> [ACTION ITEM]
The expected output is the exact lines from the one containing "This screenshot has height=569, width=1568." through the end of the data, inclusive, and nothing else.

◇ ◇ ◇ ◇

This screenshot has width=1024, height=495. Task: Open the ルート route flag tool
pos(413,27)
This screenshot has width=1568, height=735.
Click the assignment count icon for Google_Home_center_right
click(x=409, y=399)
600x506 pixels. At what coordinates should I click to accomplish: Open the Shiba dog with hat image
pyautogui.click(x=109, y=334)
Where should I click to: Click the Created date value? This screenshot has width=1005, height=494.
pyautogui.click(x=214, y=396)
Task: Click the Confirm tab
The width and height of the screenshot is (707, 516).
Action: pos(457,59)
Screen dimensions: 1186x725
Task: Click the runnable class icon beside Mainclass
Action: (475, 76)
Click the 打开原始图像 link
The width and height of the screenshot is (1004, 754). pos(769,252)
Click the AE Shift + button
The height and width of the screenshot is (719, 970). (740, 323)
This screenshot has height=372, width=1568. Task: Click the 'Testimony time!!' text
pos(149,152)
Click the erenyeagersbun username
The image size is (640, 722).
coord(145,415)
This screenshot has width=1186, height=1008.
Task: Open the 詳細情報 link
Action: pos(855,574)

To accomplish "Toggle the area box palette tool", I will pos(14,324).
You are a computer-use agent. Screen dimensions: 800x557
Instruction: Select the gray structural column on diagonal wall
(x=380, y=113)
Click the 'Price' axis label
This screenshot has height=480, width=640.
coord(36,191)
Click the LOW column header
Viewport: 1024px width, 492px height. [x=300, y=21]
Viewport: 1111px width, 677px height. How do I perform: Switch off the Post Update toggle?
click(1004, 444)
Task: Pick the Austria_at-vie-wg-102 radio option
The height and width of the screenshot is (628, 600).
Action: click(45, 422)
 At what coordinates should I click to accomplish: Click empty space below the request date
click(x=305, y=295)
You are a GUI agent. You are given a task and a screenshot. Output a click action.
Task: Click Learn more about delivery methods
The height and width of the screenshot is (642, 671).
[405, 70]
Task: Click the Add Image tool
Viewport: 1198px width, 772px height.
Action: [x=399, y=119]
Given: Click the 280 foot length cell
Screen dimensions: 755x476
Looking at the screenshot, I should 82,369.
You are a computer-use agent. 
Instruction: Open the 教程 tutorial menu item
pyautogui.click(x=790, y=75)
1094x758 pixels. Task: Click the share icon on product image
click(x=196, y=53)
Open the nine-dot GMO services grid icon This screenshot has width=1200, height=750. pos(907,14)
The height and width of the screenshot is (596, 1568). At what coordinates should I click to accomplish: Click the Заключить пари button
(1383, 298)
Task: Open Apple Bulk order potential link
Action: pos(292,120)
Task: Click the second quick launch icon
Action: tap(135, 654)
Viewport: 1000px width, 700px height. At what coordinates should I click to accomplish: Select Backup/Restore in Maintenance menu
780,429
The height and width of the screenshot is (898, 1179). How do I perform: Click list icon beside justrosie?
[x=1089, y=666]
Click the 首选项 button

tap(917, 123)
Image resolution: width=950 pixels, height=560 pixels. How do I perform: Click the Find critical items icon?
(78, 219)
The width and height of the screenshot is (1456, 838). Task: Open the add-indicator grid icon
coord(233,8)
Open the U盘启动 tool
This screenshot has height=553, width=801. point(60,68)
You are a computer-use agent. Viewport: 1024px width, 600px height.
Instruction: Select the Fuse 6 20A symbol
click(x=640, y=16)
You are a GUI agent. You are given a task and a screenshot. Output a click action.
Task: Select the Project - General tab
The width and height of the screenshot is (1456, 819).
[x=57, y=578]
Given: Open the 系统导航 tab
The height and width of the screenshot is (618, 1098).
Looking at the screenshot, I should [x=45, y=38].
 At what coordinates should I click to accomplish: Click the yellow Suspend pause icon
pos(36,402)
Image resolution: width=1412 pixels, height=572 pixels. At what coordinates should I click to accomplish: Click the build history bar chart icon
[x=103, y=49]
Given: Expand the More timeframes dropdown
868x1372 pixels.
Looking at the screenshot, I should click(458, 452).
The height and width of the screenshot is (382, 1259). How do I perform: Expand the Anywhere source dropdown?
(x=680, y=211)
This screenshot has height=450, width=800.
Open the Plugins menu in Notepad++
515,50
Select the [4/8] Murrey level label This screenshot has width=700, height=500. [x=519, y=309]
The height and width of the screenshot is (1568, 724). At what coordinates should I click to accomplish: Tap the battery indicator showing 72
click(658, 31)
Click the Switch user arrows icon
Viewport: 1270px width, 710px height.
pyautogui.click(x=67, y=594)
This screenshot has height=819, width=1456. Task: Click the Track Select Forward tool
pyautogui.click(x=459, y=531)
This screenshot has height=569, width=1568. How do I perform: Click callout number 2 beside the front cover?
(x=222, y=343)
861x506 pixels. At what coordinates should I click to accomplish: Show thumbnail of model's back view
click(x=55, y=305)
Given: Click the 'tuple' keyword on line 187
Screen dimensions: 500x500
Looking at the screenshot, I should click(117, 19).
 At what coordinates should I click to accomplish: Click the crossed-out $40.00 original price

◇ ◇ ◇ ◇

> [FINISHED EXERCISE]
This screenshot has height=569, width=1568. How do I perform: Click callout number 2 beside the front cover?
(x=222, y=343)
861x506 pixels. At what coordinates should I click to accomplish: Show thumbnail of model's back view
click(x=55, y=305)
Given: Click the 'tuple' keyword on line 187
Screen dimensions: 500x500
Looking at the screenshot, I should click(117, 19).
 At what coordinates should I click to accomplish: Click the crossed-out $40.00 original price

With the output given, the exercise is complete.